Print This Post A A A

The Australian share market has breifly broken through the 5,000 point mark as a better than expected profit by Commonwealth Bank boosts sentiment.

At 1030 AEDT on Wednesday, the benchmark S&P/ASX200 index was up 39.8 points, or 0.8 per cent, at 4,998.8 points, while the broader All Ordinaries index was up 36.9 points, or 0.74 per cent, to 5,018.4 points.

The ASX200 index then briefly rose above 5,000 points.

It last closed above 5,000 points at the beginning of September, 2008.

The All Ordinaries managed to breach the 5,000 point mark briefly on Tuesday, but has not closed above that mark since since April 2011.

On the ASX 24, the March share price index futures contract was up 32 points at 4,958 points, with 8,838 contracts traded.

CBA on Wednesday posted a record cash profit of $3.78 billion for the six months to the end of December, and increased its dividend to shareholders by 20 per cent.

That caused a strong rise among shares in all the major banks, after several months of steady gains.

“That result from CBA was what was needed really to push those banks further on,” Burrell Stockbroking advisor Jamie Elgar said.

“An in-line result would have caused a bit of profit taking, but they came out and smashed the estimates, and I wouldn’t be surprised if that pushes the banks further now.”

CBA was up $1.50, or 2.3 per cent, to a record high of $67.02.
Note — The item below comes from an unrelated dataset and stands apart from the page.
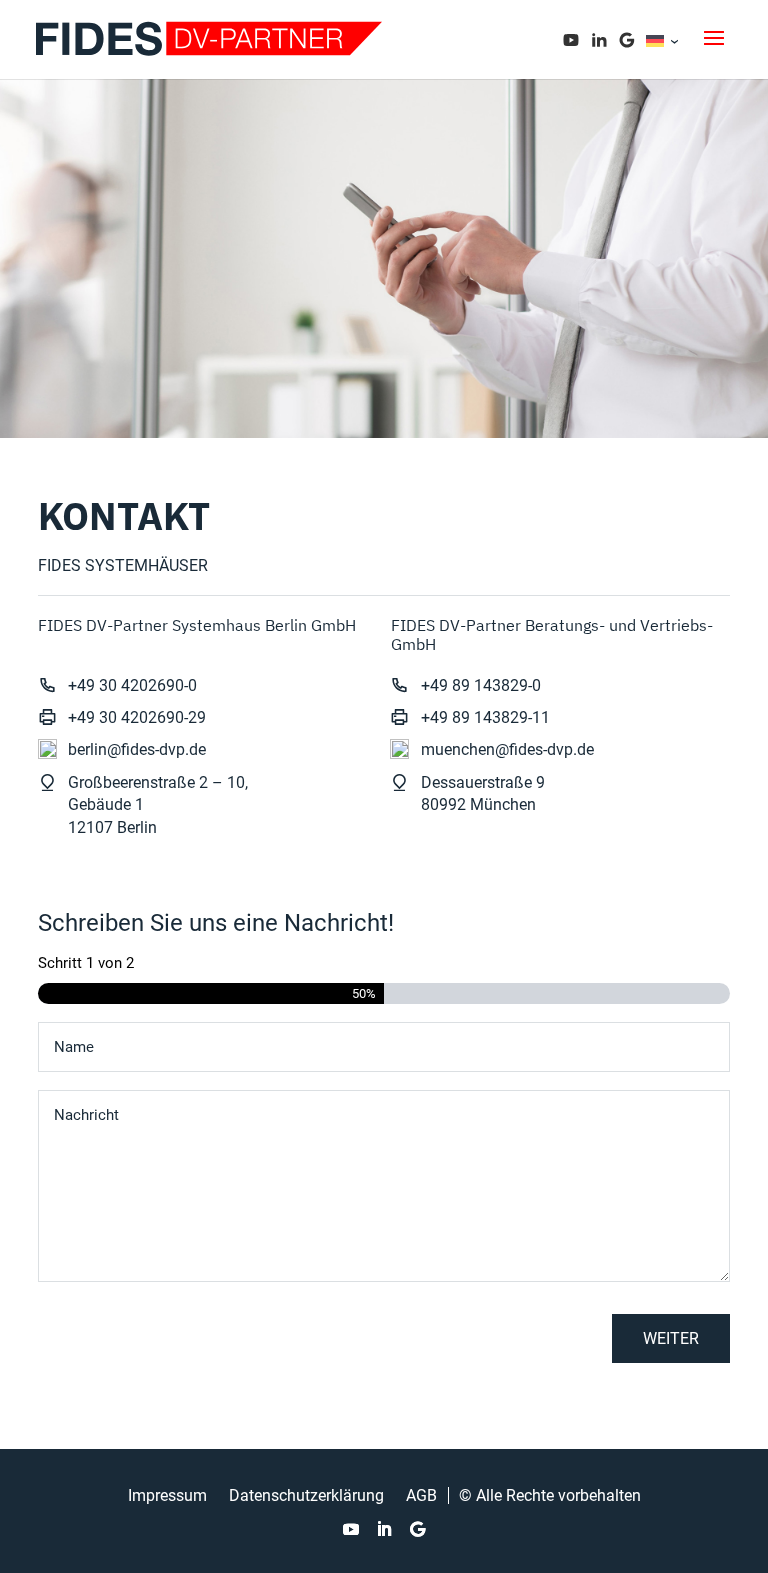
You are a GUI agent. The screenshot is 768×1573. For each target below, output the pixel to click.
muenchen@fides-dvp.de (507, 749)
Westpac was up 59 cents at $28.34, ANZ had added 46 cents to $28.02 and NAB was 58 cents higher at $29.51.

If investors begin to buy into resources stocks, the ASX200 index could break the 5,000 point barrier again on Wednesday, Mr Elgar said.

“There could be enough in it today, particularly if the likes of BHP and Rio start to go up,” he said.

“They’ve kind of lagged the banks over the last couple of months, so that’s probably where the next push will come from.”

BHP was up 13 cents at $37.72 and Rio was up 29 cents at $69.32.

Among other companies to report financial results on Wednesday, Leighton returned to profitability with a $450.1 million net profit in calendar 2012.

Its shares were up 87 cents, or 4.2 per cent, at $21.68.

National turnover was 273.6 million securities worth $693 million.